In news we hope you'll appreciate: Corante now offers RSS for its blogs!

Ad Hominem
Amateur Hour
The Bottom Line
Brain Waves
Connected
Copyfight
Corante on Blogging
Got Game
IdeaFlow
In the Pipeline
Living Code
Many-to-Many
Moore's Lore
Open Mind

We'll be adding links to them from the respective pages over the course of the day - please alert me to any hiccups you encounter. Huge thanks to the WebCrimson crew!

[Corante: Corante on Blogging]

Got an email this morning from Hylton Jolliffe alerting me to this great piece of news. Corante has been publishing some great material; now it's readily available to those of us who prefer aggregators to stay current.

11:01:03 AM •  • comment  
The lineage of good ideas

I've had several comments on my post on the risks of knowledge work that I've misattributed the comment:

"Better to remain silent and be thought a fool, than to open your mouth and remove all doubt."

I attributed it to Mark Twain, but  my readers believe it belongs to Abraham Lincoln. Certainly wouldn't be the first time I was wrong on an attribution. I did a quick bit of googling to find that the quote is also attributed to Einstein and Groucho Marx among others (according to Ask Yahoo). They suggest that you can even trace this one back to Proverbs 17: 28:

Even a fool, when he holdeth his peace, is counted wise:
and he that shutteth his lips is esteemed a man of understanding

Of course, in a knowledge management context, this kind of problem is interesting beyond the immediate feedback from my readers. Good ideas, like successful projects, are likely to be a product of many parents (another maxim usually associated with Kennedy, although he didn't claim it as his own insight).  Getting the record straight is only one consideration in moving from good idea to successful implementation. The value in tracing lineage isn't so much about parceling out credit as it is about learning from both the successes and failures of others.
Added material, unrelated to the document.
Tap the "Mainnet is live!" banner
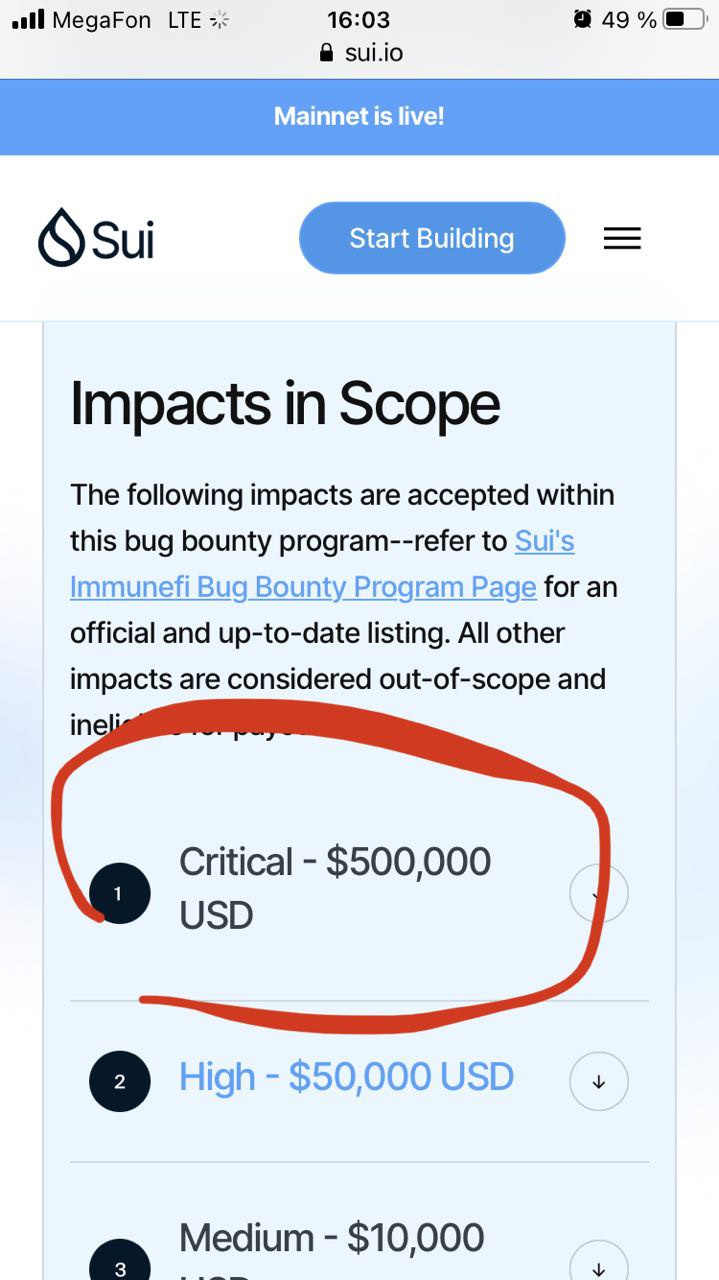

10:36:01 AM •  • comment  
Online texts from National Academies Press

Free Science, Engineering and Medical Books Online. I am not lying. The National Academies Press which was created by the National Academies to publish the reports issued by the National Academy of Sciences, the National Academy of Engineering, the Institute of Medicine, and the National Research Council, all operating under a charter granted by the Congress of the United States, has more than 2,500 free, searchable, high quality books online. Some random examples: The Genomic Revolution: Unveiling the Unity of Life Strange Matters: Undiscovered Ideas at the Frontiers of Space and Time Who Goes There?: Authentication Through the Lens of Privacy Microbial Threats to Health: Emergence, Detection, and Response [kuro5hin.org]

A useful resource to have handy BUT see this post from Terry Frazier on limitations of this.

6:41:09 AM •  • comment  
Congratuations to Sebastien Paquet

Good news.

Last friday, the département d'informatique et de recherche opérationnelle of Université de Montréal, as represented by a jury composed of profs. Guy Lapalme (president), Esma Aïmeur (advisor), Gilles Brassard (co-advisor), Marc Kaltenbach (jury member), and Tommaso Toffoli (external examiner, from Boston University) granted me a Ph.D. in Computer Science.

The room was chock full with students, professors, friends, and family members (the department director even had to sit on the floor!). I had to give a 45-minute talk summarizing my research contributions and to field questions from the jury and the audience.

I believe it went reasonably well. Several of my friends and family members were pleasantly surprised to find that they actually understood all of my presentation and the question/answer session that followed. I was really happy to see their faces in the room. Thanks to everyone for your support!!

I am extremely grateful to my advisors, who believed in me and had courage enough to let me go way off the beaten path while supporting and advising me every step of the way. THANK YOU!

Oh, and YULbloggers Karl Dubost and Ed Bilodeau showed up and very competently blogged the event. Both wrote that the experience of being there had made them enthusiastic about doing research. That's cool!

[Seb's Open Research]

Congratulations to Sébastien for "piling it higher and deeper".  Although it is a bit unusual, particularly for a new Ph.D., to be comprehensible to such mere mortals as friends and family :), this bodes well for Seb's future work.